His argument really irked me, because he made it a philosophical one... which has absolutely nothing to do with science. I think it's unanimous that Jesus was a pretty groovy philosopher, but I was unaware that he had the answers to the universe!
-
O'reilly's argument about believing Christianity is the correct religion cause of how Jesus is still remembered to this day is pretty dumb too. By that logic we should be worshipping the likes of Socrates and Plato as well.
His show is a nightly exercise in bad logic, jingoism, strawman argumemts, bogey men, and the occasional Dennis Miller "I stopped being funny the moment 9/11 happened" appearance.
-
I think it's pretty hard to be a religious minority in the US and not be interested in how other forms of religion function, even if you're not religious. This stuff about alienating that "minority" kid doesn't really make sense considering most kids are pretty politically correct in the classroom and the teacher will get reamed if they don't teach the religion chapters in an unbiased and respectful way. Yeah, I can understand momentary discomfort in the same way seeing an STD cartoon is uncomfortable but that'll go away after a couple days.
-
although I never managed to listen to a damn word in church in 10 years. Always zoned out and wondered why there were reading from a book that was so old compared to the school books and singing songs that didn't rhyme.
Slightly off topic but one of the most boring, mind numbing, dreadful experiences as a child was being dragged to Church every week by my mother as the preacher droned on for hours. It felt like time actually stopped during those periods...
Fortunately my mother had a bad experience with that particular church so she stopped going and stopped making us go although in her later years she has gotten religious again.
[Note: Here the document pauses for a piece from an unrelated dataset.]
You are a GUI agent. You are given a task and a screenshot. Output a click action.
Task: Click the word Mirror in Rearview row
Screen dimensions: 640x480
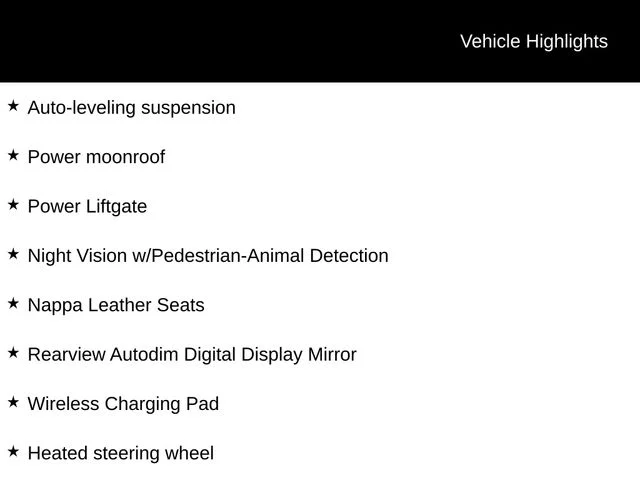pos(332,354)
I'd always be pissed I had to go to church because I wanted to stay home and watch Doug/Rugrats/Ren and Stimpy.
-
O'reilly's argument about believing Christianity is the correct religion cause of how Jesus is still remembered to this day is pretty dumb too. By that logic we should be worshipping the likes of Socrates and Plato as well.
His show is a nightly exercise in bad logic, jingoism, strawman argumemts, bogey men, and the occasional Dennis Miller "I stopped being funny the moment 9/11 happened" appearance.
And Dawkins just sits there and takes it, more or less, and that's what irks me about him whenever I see him on television to present his point of view - especially on Fox News. He's too well mannered, too intelligent, and too polite for the rhetorical shouting matches that constitutes most of America's political/news programs today. You need someone like Christopher Hitchens to put them in their fucking place. Even drunk off his ass the man could destroy ORielly in a theological and/or scientific debate. Of course "debate" and the O'Rielly Factor are rarely, if ever, congruent.